BEGIN Dataset entries
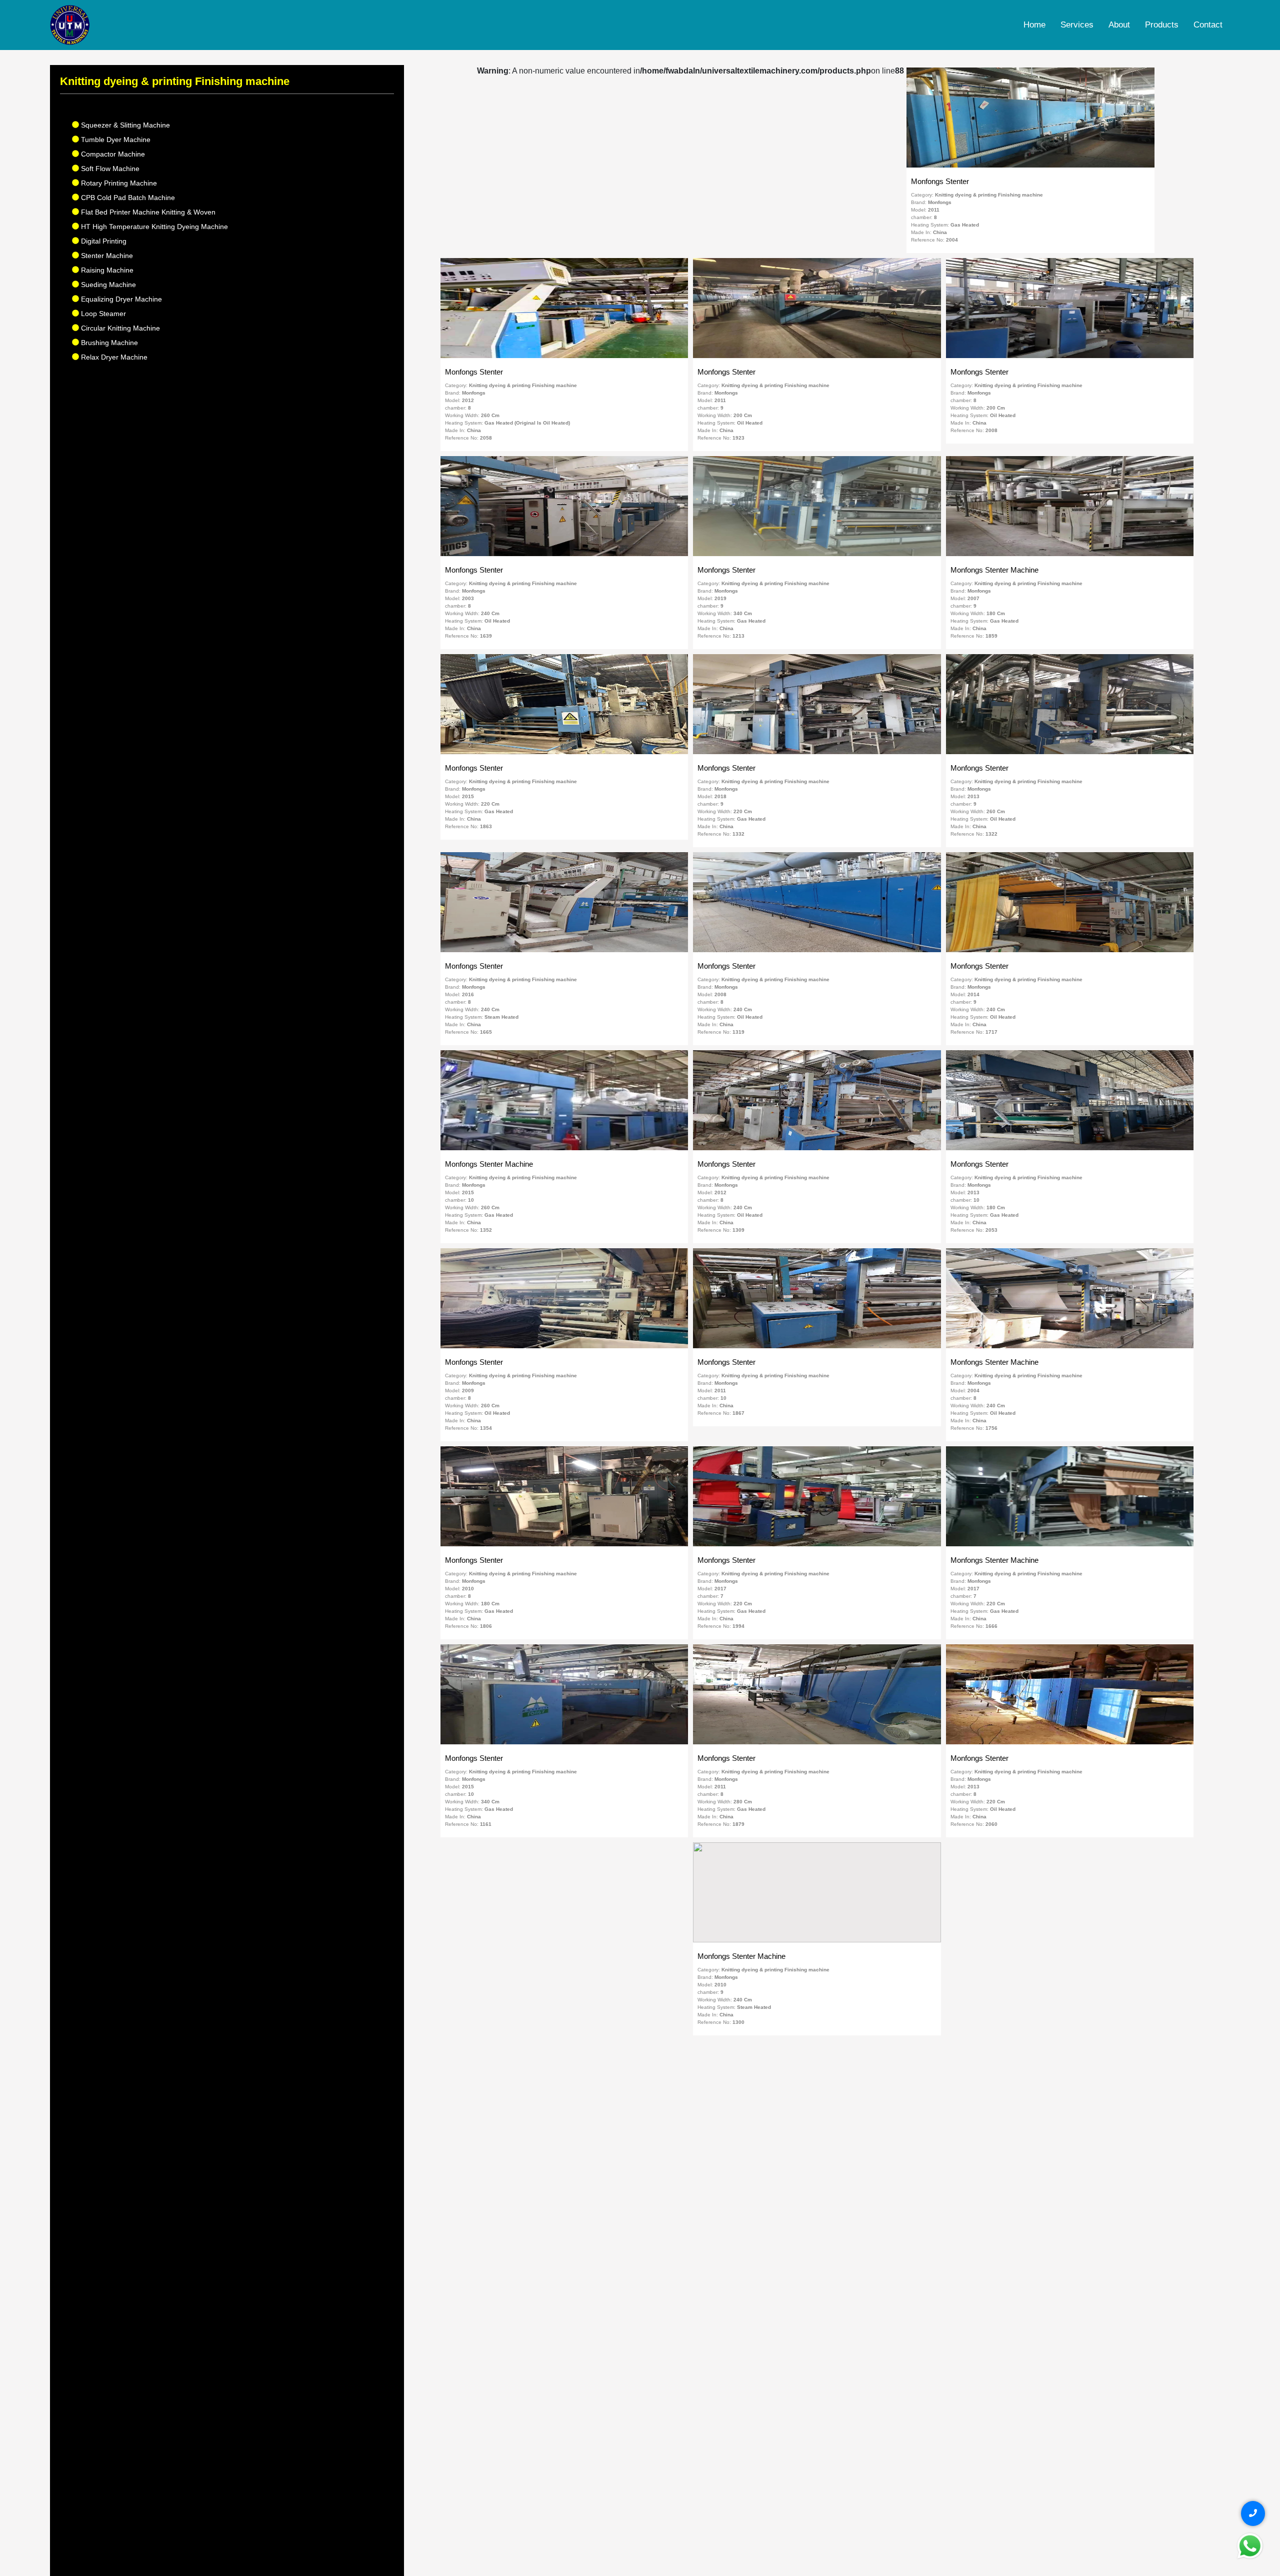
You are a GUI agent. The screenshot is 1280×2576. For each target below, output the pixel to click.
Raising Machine (106, 270)
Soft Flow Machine (109, 169)
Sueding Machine (107, 285)
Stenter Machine (106, 256)
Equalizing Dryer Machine (120, 299)
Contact (1208, 25)
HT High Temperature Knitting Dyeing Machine (153, 227)
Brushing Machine (108, 343)
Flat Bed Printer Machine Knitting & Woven (147, 212)
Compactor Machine (112, 154)
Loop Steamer (102, 314)
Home (1035, 25)
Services (1077, 25)
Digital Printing (102, 241)
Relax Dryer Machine (113, 357)
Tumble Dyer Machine (114, 140)
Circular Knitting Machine (119, 328)
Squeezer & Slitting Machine (124, 125)
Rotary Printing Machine (118, 183)
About (1119, 25)
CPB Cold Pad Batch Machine (127, 198)
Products (1161, 25)
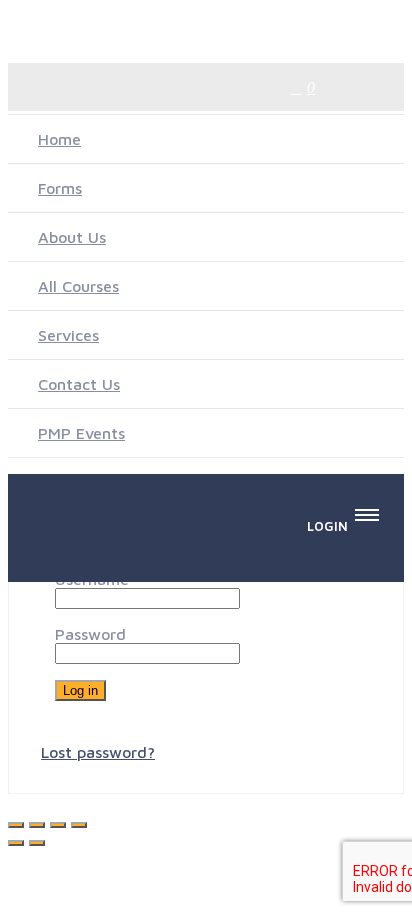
END Dataset entries
#### Assignment
When you copy the entries above, keep every word exactly and omit the images.

#### Solution to this problem
You are a GUI agent. The screenshot is 1280×2576. For each target below, output the pixel to click.
Raising Machine (106, 270)
Soft Flow Machine (109, 169)
Sueding Machine (107, 285)
Stenter Machine (106, 256)
Equalizing Dryer Machine (120, 299)
Contact (1208, 25)
HT High Temperature Knitting Dyeing Machine (153, 227)
Brushing Machine (108, 343)
Flat Bed Printer Machine Knitting & Woven (147, 212)
Compactor Machine (112, 154)
Loop Steamer (102, 314)
Home (1035, 25)
Services (1077, 25)
Digital Printing (102, 241)
Relax Dryer Machine (113, 357)
Tumble Dyer Machine (114, 140)
Circular Knitting Machine (119, 328)
Squeezer & Slitting Machine (124, 125)
Rotary Printing Machine (118, 183)
About (1119, 25)
CPB Cold Pad Batch Machine (127, 198)
Products (1161, 25)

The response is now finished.